The choice of storage site — cloud versus the local supercomputers where cancer DNA data has historically resided — might not seem like a big deal, but it matters far more than whether people keep their personal files in Google Drive or on a home computer.
Migrating the National Institutes of Health’s Cancer Genome Atlas — or TCGA, as the database is called — could bring faster discoveries in the genetics of cancer, and therefore more successful treatments.
“I think it’s going to be very, very helpful to scientists and clinicians who have not been able to get to the data before,” said Anna Barker of Arizona State University, who helped develop the cancer atlas when she was deputy director of the NIH’s National Cancer Institute.
“The raw [DNA] sequence data has been difficult to access,” Barker said, “and if you’re not a pretty informed genomicist, even if you could get to the data, it’s been hard to know what to do with it.” Having the data in the cloud promises to improve how well physicians match cancer treatments to patients by looking for patterns in abstruse data on, for instance, which tumor genes are turned on and which are off, which genes are aberrant and which are normal.
The Cancer Genome Atlas, launched in 2005, is the world’s largest trove of information on which genes are mutated in ovarian cancer, leukemia, brain tumors, and 30 other cancer types. The data have resided at computing centers in San Diego and at the NCI in Maryland, and researchers who wanted to work with it — such as by using software they developed to analyze it — had to download the whole catalog and store it on their institution’s server.
Storage costs so much — about $2 million a year — that few institutions, let alone individual scientists, could afford to host the bulk downloads. And obtaining the files involved a long, arduous wait.
“Just to download it took six weeks,” said computational biologist Josh Stuart of the University of California, Santa Cruz. “And you needed a ton of storage space to hold the data.”
Those were the obstacles the NCI hoped to overcome when, in October 2014, it awarded a total of $20 million to three groups: the Institute for Systems Biology (ISB) in Seattle, Seven Bridges, and the Broad Institute of MIT and Harvard.
The marching orders were fairly general: develop pilot platforms that stored TCGA data in the cloud (the Broad and ISB use Google’s, while Seven Bridges uses Amazon (AMZN) Web Services’s).
“Instead of defining the work specifically, we wanted each group to innovate,” said Tony Kerlavage, the NCI’s chief of cancer informatics.
The ISB made its partially completed cloud platform available to researchers last November, offering users a way to more easily query TCGA data.
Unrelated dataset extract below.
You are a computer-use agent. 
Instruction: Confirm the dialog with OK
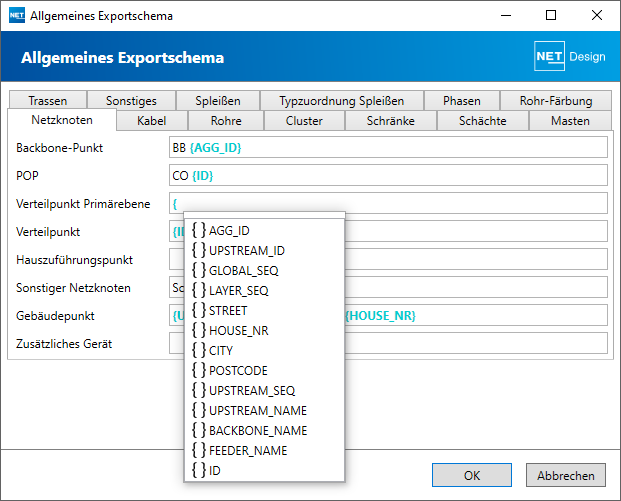pos(472,475)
The Broad’s platform opened to its own researchers and to scientists at partner institutions in Boston last month, with the goal of a wider release by April and the promise of more to come.
“When we built our cloud pilot we saw it as only a first step,” said Dr. Anthony Philippakis, chief data officer at the Broad. The platform, he noted, is “very generalizable and not specific to TCGA,” meaning future genomics databases could eventually be included.
Seven Bridges began asking for feedback on its platform-in-progress late last year and opened it to all comers on Tuesday. Its system lets researchers upload data on their own cancer patients to see, for instance, how their tumor mutations compare to those in TCGA. Researchers can also use the platform to search TCGA by more than 100 properties — including the type of tumor sequenced, patient demographics, and treatment history — as well as to find cancer cases based on what mutations and other genomic glitches patients harbor.
“NCI told us, don’t just make [the data] accessible, make it useful,” said Seven Bridges president James Sietstra. “We think this will let scientists uncover insights they might not have, if they’d had access to less data.”
During initial testing, all three cloud-pilot developers heard suggestions from users about what searches and analytic capabilities they would like. The NCI will evaluate the three platforms for nine months and “see what’s the best in each,” Kerlavage said.
It’s not clear whether the agency will combine the best of each into a single product, but eventually all or part of the three platforms will be incorporated into a mega-site called the Genomic Data Commons, developed by the University of Chicago to house molecular and clinical data from current and future NCI cancer genomics projects. That resource is expected to launch this spring.
Google Cloud and Amazon Web Services both charge for access to databases they host, but the NCI has made more than $1 million in credits available to scientists who wish to use the new cancer genomics cloud.